I can't believe September is next month! That's one month away from my 25Th birthday! I actually can't believe I will be 25 this year. I used to think that was 'all grown up' but I am starting to realize that the feeling I thought hit you one day to make you feel like an adult doesn't come much in a 'feeling' but more in the amount of responsibility and personal growth. Not what I expected, but I did make goals for myself while I was in high school as to what I wanted my life to look like by 25. I wanted to be married and have a child, go to college, buy a car, and buy a house; I have accomplished all of that with the exception of buying a house, although in the next few years we hope to find the perfect house for us!

On kind of a downer note: my little brother has been shaken up lately. He was at the beach last weekend and he watched a man drown right in front of his own son. The people on the beach thought the kid was playing when he yelled that he was trowing. Of course the boy was standing on a rock yelling, so it did not appear that he was in trouble. However, his father had slipped under water while he was swimming out to the little island the boy was at and could not get to the top to signal trouble or get air. When the boy started crying, people knew this was serious, many people in the water and on the beach began to swim out to help this man, but they could not find where he had gone under. Meanwhile, someone was sent down to the large beach to get lifeguards and call 911. The fire department was there in no time and the fire men had stripped down to almost nothing in a flash and had gotten in the water to help. One man felt something rub his foot and when he went under to see what it was, he found the father. He quickly brought him above the water as the lifeguards swam over to place the man on the board to bring him to shore. Once there he was given CPR to no avail- here in NB you are not permitted to declare a death so CPR must be given consistently until a person is brought to the hospital and declared deceased by a MD. With great sadness in my heart while typing this, I have to say, this man did not come back to life.
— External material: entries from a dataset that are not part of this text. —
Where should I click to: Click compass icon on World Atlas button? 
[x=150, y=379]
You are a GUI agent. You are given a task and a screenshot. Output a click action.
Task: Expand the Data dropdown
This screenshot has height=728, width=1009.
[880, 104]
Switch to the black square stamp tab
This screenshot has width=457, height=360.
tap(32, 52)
Many people on the beach have never seen anything like this happen before, and my brother, so helpless to do anything, was in shock. While the beach was quiet as people prayed that this man would breath, a woman started screaming at her son (who was swimming over to the island with this man) that it was his fault he died and that the other young boy lost his father, she had said '...you made him swim over there with you, you killed him!' When my brother told me this, I immediately wished I was there. I'm not very violent- but I think I would have punched her in the mouth. A child who can do nothing to save a grown man but watch him die and be ignored when he cries for help should NEVER have to deal with the added guilt he must already feel and have to deal with for the rest of his life! What a stupid mother!
Anyways, this is a sad situation, I feel for this young son who has lost a father, I feel for the boy who was told it was his fault, and for the family that lost a relative. People need to remember- you don't keep your swimming skills if you only swim in the summer, what you were able to swim last year does not dictate what you are able to swim this year unless you have continued to do so year round. And if you decide to swim any distance in which you are unable to stand and have your head above water, make sure you go to a beach with lifeguards. If you do find yourself in a situation where you are in water and are tired- turn on your back and FLOAT and yell for help, or wait until you have gained strength to swim again and kick while on your back in the direction that will get you to safety. {This is the lifeguard in me...} It's better to feel slightly embarrassed than to lose your life!

That's too sad to end on- SO... on a GREAT note! A man got in a car accident the other day while he was having a heart attack over on Paradise Road. His heart stopped completely and his car drove into a tree or telephone pole. When his car hit the tree it caused his body to smash into the steering wheel and the force caused his heart to start back up. What an event, eh? If he wouldn't have been driving in that moment and gotten into an accident, he would not be alive today! Talk about perfect timing. Totally bizarre, but amazing!